▶ _EXERCISE DETAILS_
Copy the records word for word, from the line containing "What do you see at coordinates (400, 162)" through the end of the records, with both ends included. Leave the pictures out of your copy.

▶ _DATA EXTRACTS_
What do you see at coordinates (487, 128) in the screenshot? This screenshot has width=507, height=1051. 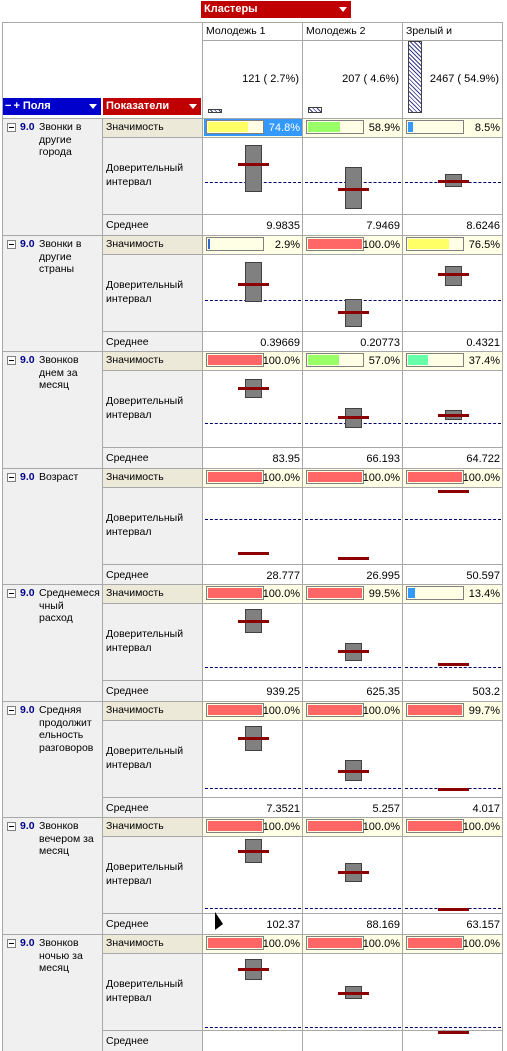 I see `significance-value: 8.5%` at bounding box center [487, 128].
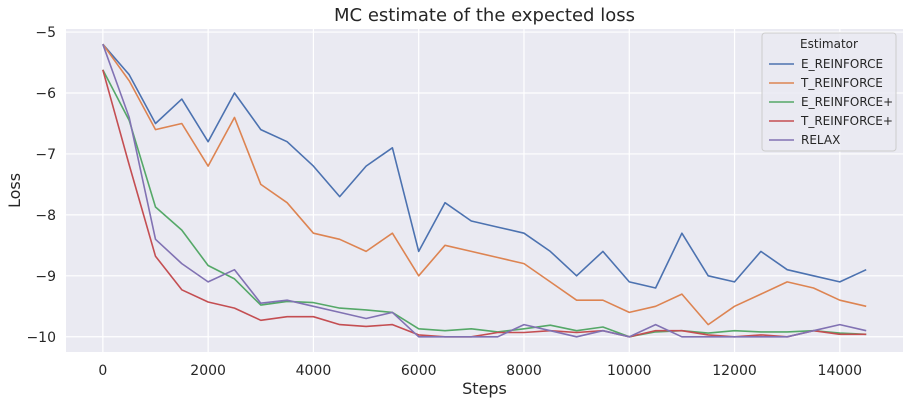 This screenshot has height=403, width=909. Describe the element at coordinates (314, 371) in the screenshot. I see `x-tick-label: 4000` at that location.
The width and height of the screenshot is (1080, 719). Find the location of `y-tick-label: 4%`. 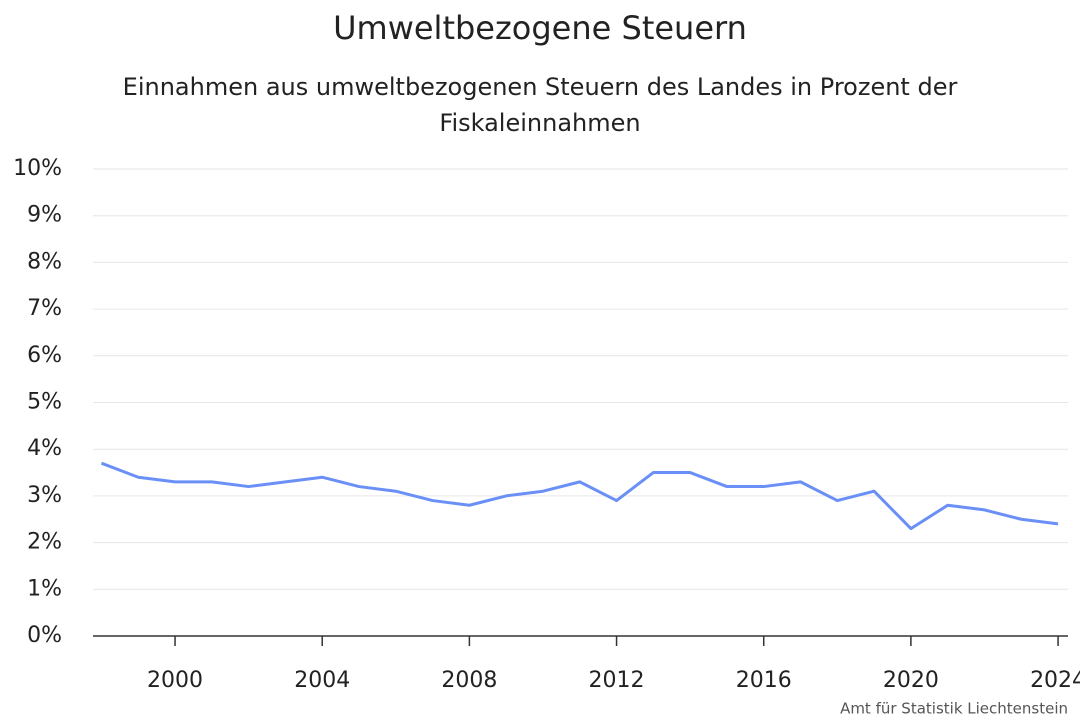

y-tick-label: 4% is located at coordinates (44, 448).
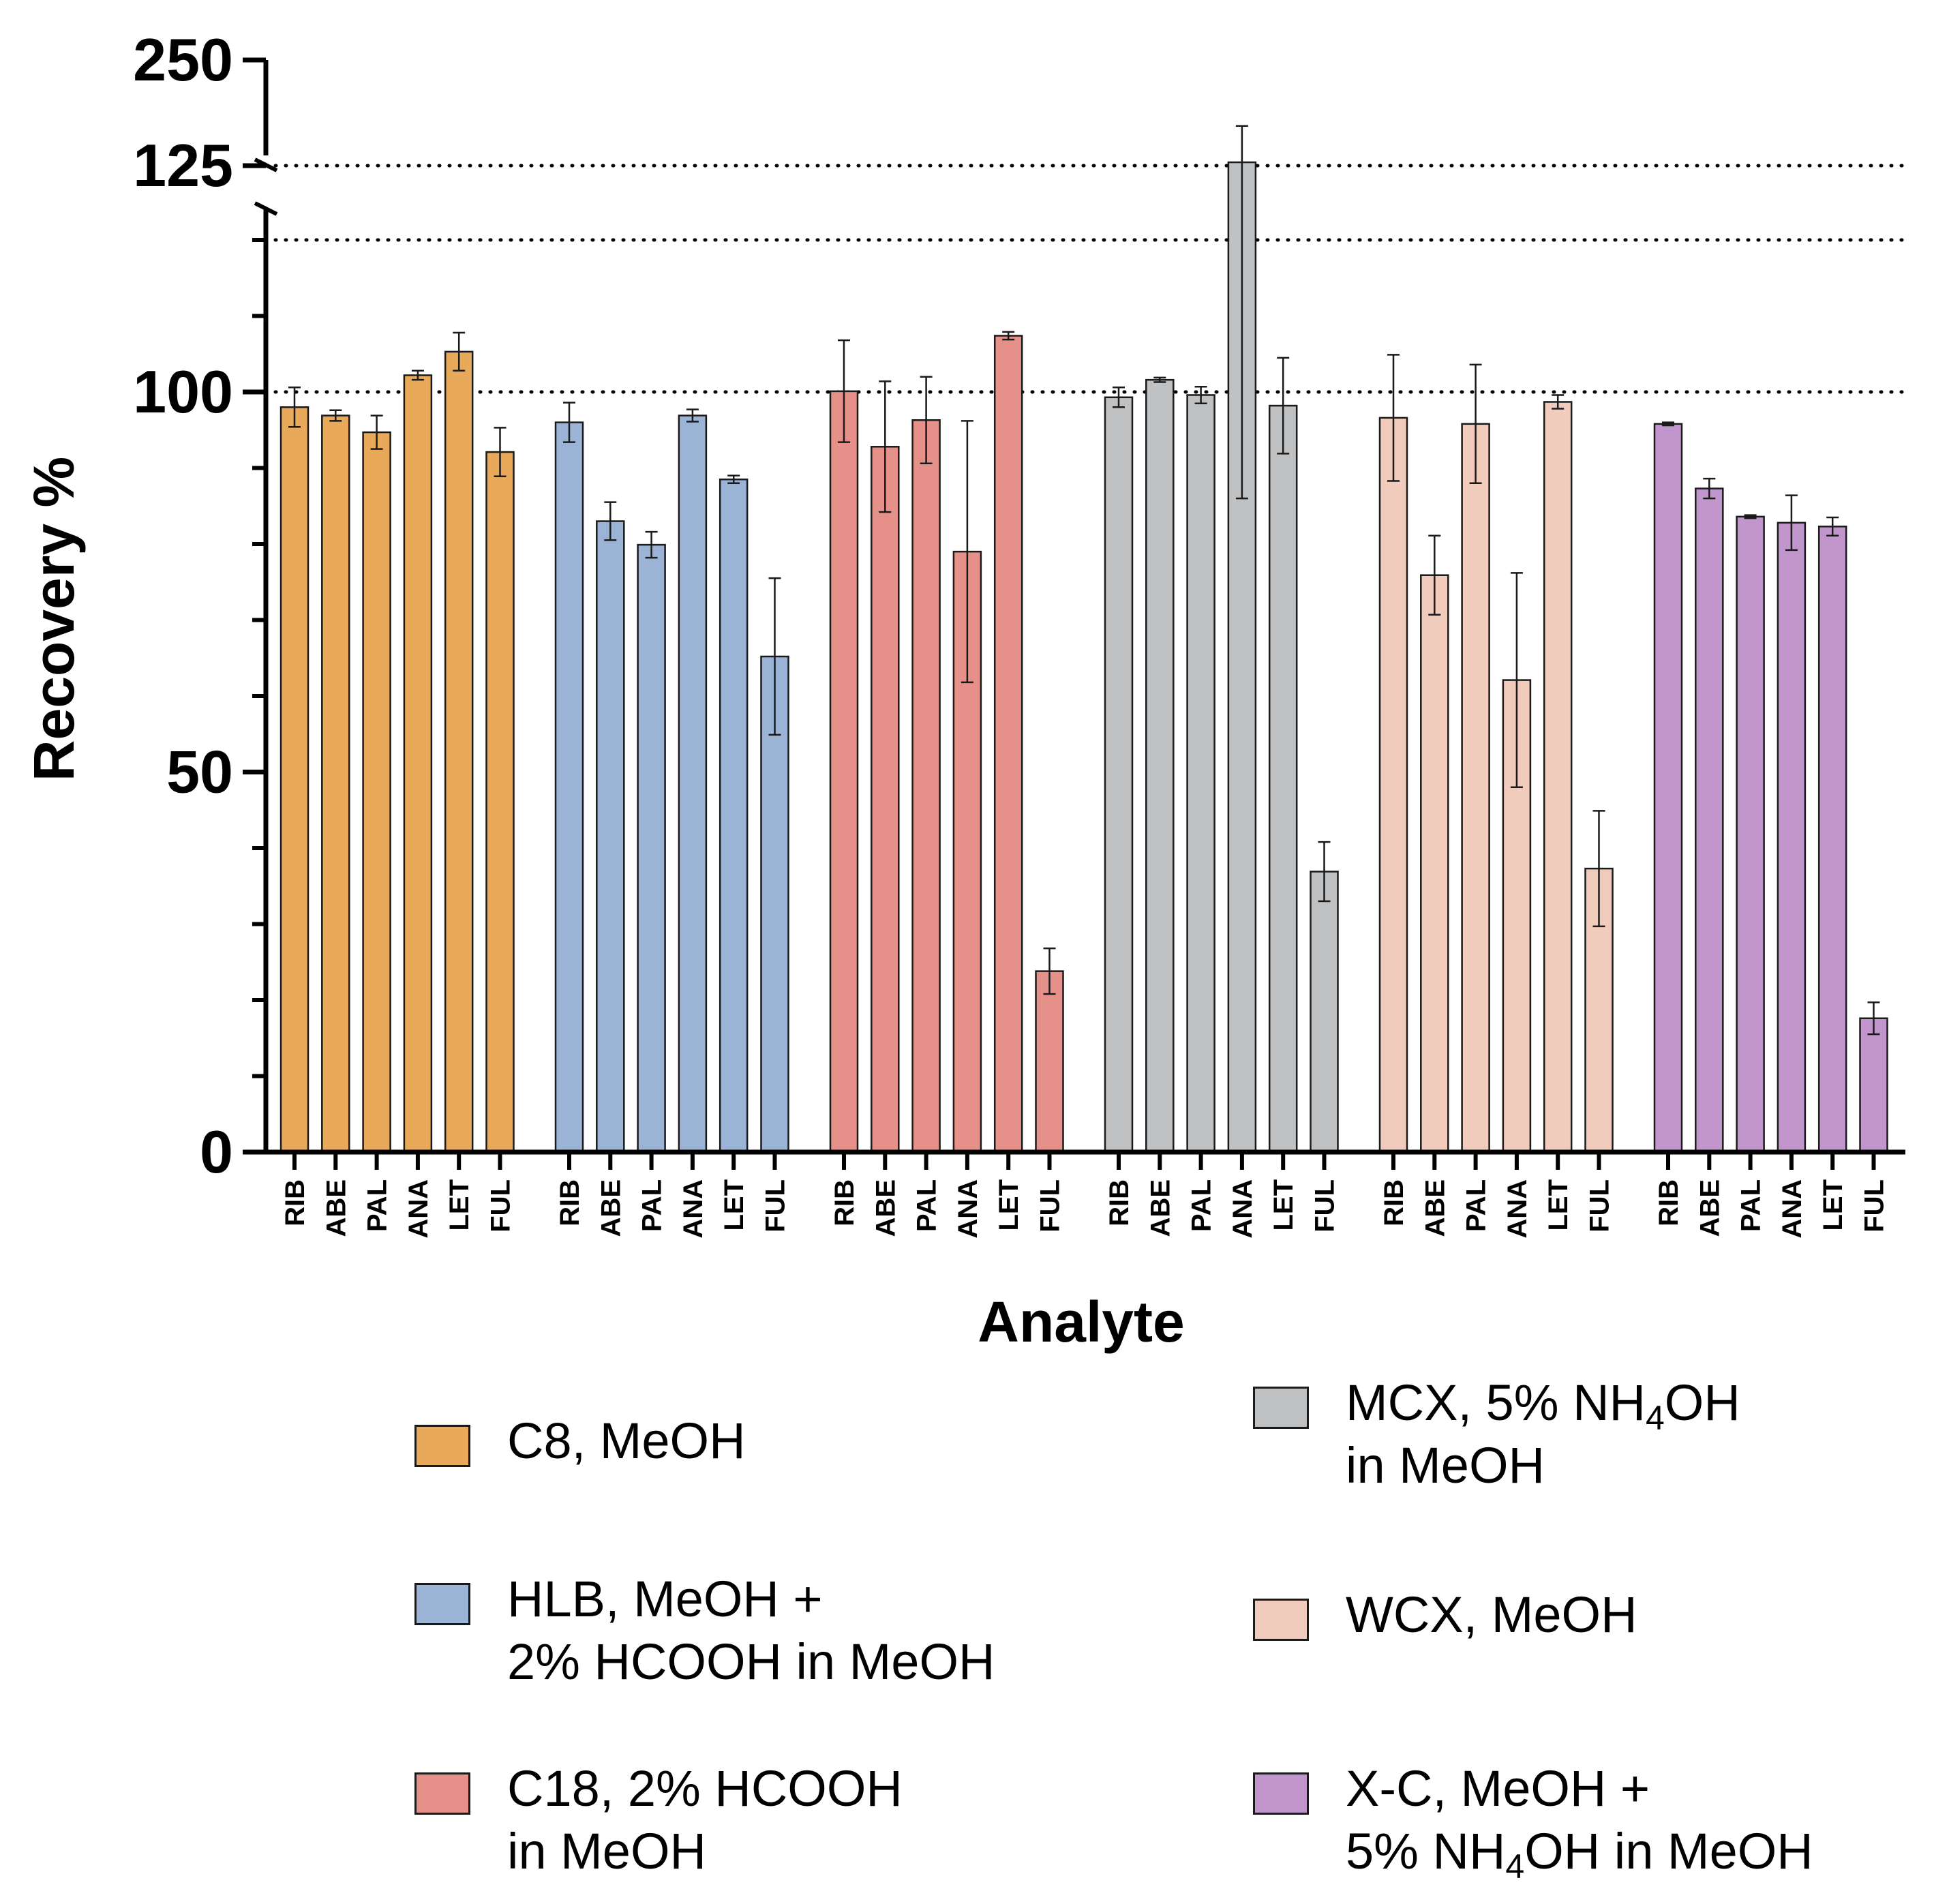  What do you see at coordinates (183, 165) in the screenshot?
I see `y-tick-label-125: 125` at bounding box center [183, 165].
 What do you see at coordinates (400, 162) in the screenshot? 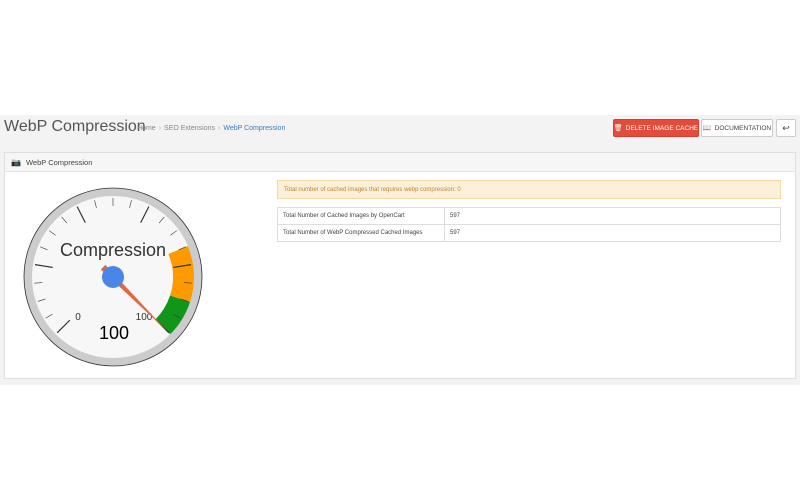
I see `panel-heading: 📷 WebP Compression` at bounding box center [400, 162].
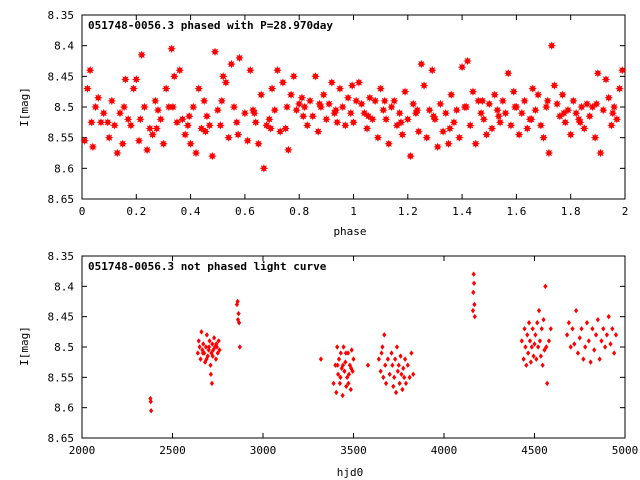 This screenshot has width=640, height=480. I want to click on unphased-plot-x-tick-label: 4500, so click(534, 450).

▶ _PROBLEM SOLUTION_
 What do you see at coordinates (400, 162) in the screenshot? 
I see `panel-heading: 📷 WebP Compression` at bounding box center [400, 162].
 This screenshot has width=640, height=480. I want to click on unphased-plot-x-tick-label: 4500, so click(534, 450).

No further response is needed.